* **Source information**:
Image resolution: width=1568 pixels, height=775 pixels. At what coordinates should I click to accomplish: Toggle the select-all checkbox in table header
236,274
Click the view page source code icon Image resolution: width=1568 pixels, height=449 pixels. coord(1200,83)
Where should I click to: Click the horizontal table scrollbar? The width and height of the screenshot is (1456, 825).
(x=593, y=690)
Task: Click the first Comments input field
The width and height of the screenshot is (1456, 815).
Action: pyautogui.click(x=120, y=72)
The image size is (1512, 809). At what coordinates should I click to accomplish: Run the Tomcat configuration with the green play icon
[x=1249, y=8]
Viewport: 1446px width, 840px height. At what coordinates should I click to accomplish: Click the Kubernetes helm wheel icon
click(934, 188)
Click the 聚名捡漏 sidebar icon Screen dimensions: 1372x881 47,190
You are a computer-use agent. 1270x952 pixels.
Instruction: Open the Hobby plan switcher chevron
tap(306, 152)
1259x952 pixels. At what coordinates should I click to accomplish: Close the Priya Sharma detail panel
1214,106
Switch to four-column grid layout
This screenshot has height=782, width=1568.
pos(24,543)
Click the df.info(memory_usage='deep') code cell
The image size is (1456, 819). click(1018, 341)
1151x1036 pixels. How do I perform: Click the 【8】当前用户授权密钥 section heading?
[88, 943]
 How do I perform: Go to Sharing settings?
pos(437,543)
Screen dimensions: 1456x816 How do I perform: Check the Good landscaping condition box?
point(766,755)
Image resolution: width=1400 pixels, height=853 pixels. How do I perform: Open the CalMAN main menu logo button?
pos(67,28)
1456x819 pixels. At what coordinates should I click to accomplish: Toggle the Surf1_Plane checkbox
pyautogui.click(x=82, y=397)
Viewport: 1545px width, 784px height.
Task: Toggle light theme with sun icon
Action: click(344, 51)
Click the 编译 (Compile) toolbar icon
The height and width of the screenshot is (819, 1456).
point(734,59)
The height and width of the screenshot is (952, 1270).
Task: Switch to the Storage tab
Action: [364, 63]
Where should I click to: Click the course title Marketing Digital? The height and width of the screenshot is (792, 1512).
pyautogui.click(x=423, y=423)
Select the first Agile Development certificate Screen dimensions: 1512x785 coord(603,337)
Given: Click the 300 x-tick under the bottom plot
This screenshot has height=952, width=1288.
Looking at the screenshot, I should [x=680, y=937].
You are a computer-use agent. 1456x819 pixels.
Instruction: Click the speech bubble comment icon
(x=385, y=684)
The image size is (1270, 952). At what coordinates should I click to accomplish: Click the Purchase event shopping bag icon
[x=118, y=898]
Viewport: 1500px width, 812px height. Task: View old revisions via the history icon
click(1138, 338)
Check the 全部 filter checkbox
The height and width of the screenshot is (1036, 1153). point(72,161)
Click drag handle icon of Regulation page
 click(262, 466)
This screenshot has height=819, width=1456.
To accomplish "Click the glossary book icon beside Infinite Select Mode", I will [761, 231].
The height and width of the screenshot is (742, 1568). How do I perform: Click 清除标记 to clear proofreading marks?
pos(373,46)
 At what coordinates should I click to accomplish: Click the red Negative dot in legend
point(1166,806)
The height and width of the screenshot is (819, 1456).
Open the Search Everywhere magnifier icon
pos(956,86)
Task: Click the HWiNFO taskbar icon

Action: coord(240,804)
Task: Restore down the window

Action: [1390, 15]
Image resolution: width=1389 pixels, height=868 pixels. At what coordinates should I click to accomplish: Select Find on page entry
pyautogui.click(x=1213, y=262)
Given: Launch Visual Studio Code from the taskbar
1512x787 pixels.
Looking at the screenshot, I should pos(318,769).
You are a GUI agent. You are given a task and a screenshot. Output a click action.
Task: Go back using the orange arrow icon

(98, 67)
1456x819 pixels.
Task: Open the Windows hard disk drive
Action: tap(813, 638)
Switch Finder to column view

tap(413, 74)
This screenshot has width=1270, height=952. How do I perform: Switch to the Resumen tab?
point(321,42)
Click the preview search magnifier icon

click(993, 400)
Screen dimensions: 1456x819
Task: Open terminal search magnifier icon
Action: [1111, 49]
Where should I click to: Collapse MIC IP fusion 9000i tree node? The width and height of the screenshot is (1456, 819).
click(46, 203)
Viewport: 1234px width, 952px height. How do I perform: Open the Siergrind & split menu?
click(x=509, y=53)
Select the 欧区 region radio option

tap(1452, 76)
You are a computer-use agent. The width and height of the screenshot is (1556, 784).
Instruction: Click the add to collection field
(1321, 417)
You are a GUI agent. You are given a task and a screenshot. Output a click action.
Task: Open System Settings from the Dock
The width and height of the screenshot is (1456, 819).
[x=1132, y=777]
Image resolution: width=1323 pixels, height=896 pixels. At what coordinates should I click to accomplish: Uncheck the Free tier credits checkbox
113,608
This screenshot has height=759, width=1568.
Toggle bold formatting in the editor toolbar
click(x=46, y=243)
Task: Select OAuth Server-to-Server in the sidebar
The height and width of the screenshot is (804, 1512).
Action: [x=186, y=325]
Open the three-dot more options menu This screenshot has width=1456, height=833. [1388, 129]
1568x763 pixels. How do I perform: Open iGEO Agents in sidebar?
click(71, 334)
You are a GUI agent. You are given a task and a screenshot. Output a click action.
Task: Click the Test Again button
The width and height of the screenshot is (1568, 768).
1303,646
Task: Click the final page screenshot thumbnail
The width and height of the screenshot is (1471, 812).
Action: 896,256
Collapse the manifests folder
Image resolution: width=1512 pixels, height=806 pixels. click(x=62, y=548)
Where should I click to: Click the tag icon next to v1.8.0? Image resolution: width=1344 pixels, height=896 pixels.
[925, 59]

* **Task description**:
Repeat the whole of the data verbatim, as it reads above.

* **Exercise response**:
Image resolution: width=1568 pixels, height=775 pixels. At what coordinates should I click to accomplish: Toggle the select-all checkbox in table header
236,274
Click the view page source code icon Image resolution: width=1568 pixels, height=449 pixels. coord(1200,83)
Where should I click to: Click the horizontal table scrollbar? The width and height of the screenshot is (1456, 825).
(x=593, y=690)
Task: Click the first Comments input field
The width and height of the screenshot is (1456, 815).
Action: pyautogui.click(x=120, y=72)
The image size is (1512, 809). At what coordinates should I click to accomplish: Run the Tomcat configuration with the green play icon
[x=1249, y=8]
Viewport: 1446px width, 840px height. At what coordinates should I click to accomplish: Click the Kubernetes helm wheel icon
click(934, 188)
Click the 聚名捡漏 sidebar icon Screen dimensions: 1372x881 47,190
You are a computer-use agent. 1270x952 pixels.
Instruction: Open the Hobby plan switcher chevron
tap(306, 152)
1259x952 pixels. At what coordinates should I click to accomplish: Close the Priya Sharma detail panel
1214,106
Switch to four-column grid layout
This screenshot has height=782, width=1568.
pos(24,543)
Click the df.info(memory_usage='deep') code cell
The image size is (1456, 819). click(1018, 341)
1151x1036 pixels. How do I perform: Click the 【8】当前用户授权密钥 section heading?
[88, 943]
 How do I perform: Go to Sharing settings?
pos(437,543)
Screen dimensions: 1456x816 How do I perform: Check the Good landscaping condition box?
point(766,755)
Image resolution: width=1400 pixels, height=853 pixels. How do I perform: Open the CalMAN main menu logo button?
pos(67,28)
1456x819 pixels. At what coordinates should I click to accomplish: Toggle the Surf1_Plane checkbox
pyautogui.click(x=82, y=397)
Viewport: 1545px width, 784px height.
Task: Toggle light theme with sun icon
Action: click(344, 51)
Click the 编译 (Compile) toolbar icon
The height and width of the screenshot is (819, 1456).
point(734,59)
The height and width of the screenshot is (952, 1270).
Task: Switch to the Storage tab
Action: [364, 63]
Where should I click to: Click the course title Marketing Digital? The height and width of the screenshot is (792, 1512).
pyautogui.click(x=423, y=423)
Select the first Agile Development certificate Screen dimensions: 1512x785 coord(603,337)
Given: Click the 300 x-tick under the bottom plot
This screenshot has height=952, width=1288.
Looking at the screenshot, I should [x=680, y=937].
You are a computer-use agent. 1456x819 pixels.
Instruction: Click the speech bubble comment icon
(x=385, y=684)
The image size is (1270, 952). At what coordinates should I click to accomplish: Click the Purchase event shopping bag icon
[x=118, y=898]
Viewport: 1500px width, 812px height. Task: View old revisions via the history icon
click(1138, 338)
Check the 全部 filter checkbox
The height and width of the screenshot is (1036, 1153). point(72,161)
Click drag handle icon of Regulation page
 click(262, 466)
This screenshot has height=819, width=1456.
To accomplish "Click the glossary book icon beside Infinite Select Mode", I will [761, 231].
The height and width of the screenshot is (742, 1568). How do I perform: Click 清除标记 to clear proofreading marks?
pos(373,46)
 At what coordinates should I click to accomplish: Click the red Negative dot in legend
point(1166,806)
The height and width of the screenshot is (819, 1456).
Open the Search Everywhere magnifier icon
pos(956,86)
Task: Click the HWiNFO taskbar icon

Action: coord(240,804)
Task: Restore down the window

Action: [1390, 15]
Image resolution: width=1389 pixels, height=868 pixels. At what coordinates should I click to accomplish: Select Find on page entry
pyautogui.click(x=1213, y=262)
Given: Launch Visual Studio Code from the taskbar
1512x787 pixels.
Looking at the screenshot, I should pos(318,769).
You are a GUI agent. You are given a task and a screenshot. Output a click action.
Task: Go back using the orange arrow icon

(98, 67)
1456x819 pixels.
Task: Open the Windows hard disk drive
Action: tap(813, 638)
Switch Finder to column view

tap(413, 74)
This screenshot has width=1270, height=952. How do I perform: Switch to the Resumen tab?
point(321,42)
Click the preview search magnifier icon

click(993, 400)
Screen dimensions: 1456x819
Task: Open terminal search magnifier icon
Action: [1111, 49]
Where should I click to: Collapse MIC IP fusion 9000i tree node? The width and height of the screenshot is (1456, 819).
click(46, 203)
Viewport: 1234px width, 952px height. How do I perform: Open the Siergrind & split menu?
click(x=509, y=53)
Select the 欧区 region radio option

tap(1452, 76)
You are a computer-use agent. The width and height of the screenshot is (1556, 784).
Instruction: Click the add to collection field
(1321, 417)
You are a GUI agent. You are given a task and a screenshot. Output a click action.
Task: Open System Settings from the Dock
The width and height of the screenshot is (1456, 819).
[x=1132, y=777]
Image resolution: width=1323 pixels, height=896 pixels. At what coordinates should I click to accomplish: Uncheck the Free tier credits checkbox
113,608
This screenshot has height=759, width=1568.
Toggle bold formatting in the editor toolbar
click(x=46, y=243)
Task: Select OAuth Server-to-Server in the sidebar
The height and width of the screenshot is (804, 1512).
Action: [x=186, y=325]
Open the three-dot more options menu This screenshot has width=1456, height=833. [1388, 129]
1568x763 pixels. How do I perform: Open iGEO Agents in sidebar?
click(71, 334)
You are a GUI agent. You are given a task and a screenshot. Output a click action.
Task: Click the Test Again button
The width and height of the screenshot is (1568, 768).
1303,646
Task: Click the final page screenshot thumbnail
The width and height of the screenshot is (1471, 812).
Action: 896,256
Collapse the manifests folder
Image resolution: width=1512 pixels, height=806 pixels. click(x=62, y=548)
Where should I click to: Click the tag icon next to v1.8.0? Image resolution: width=1344 pixels, height=896 pixels.
[925, 59]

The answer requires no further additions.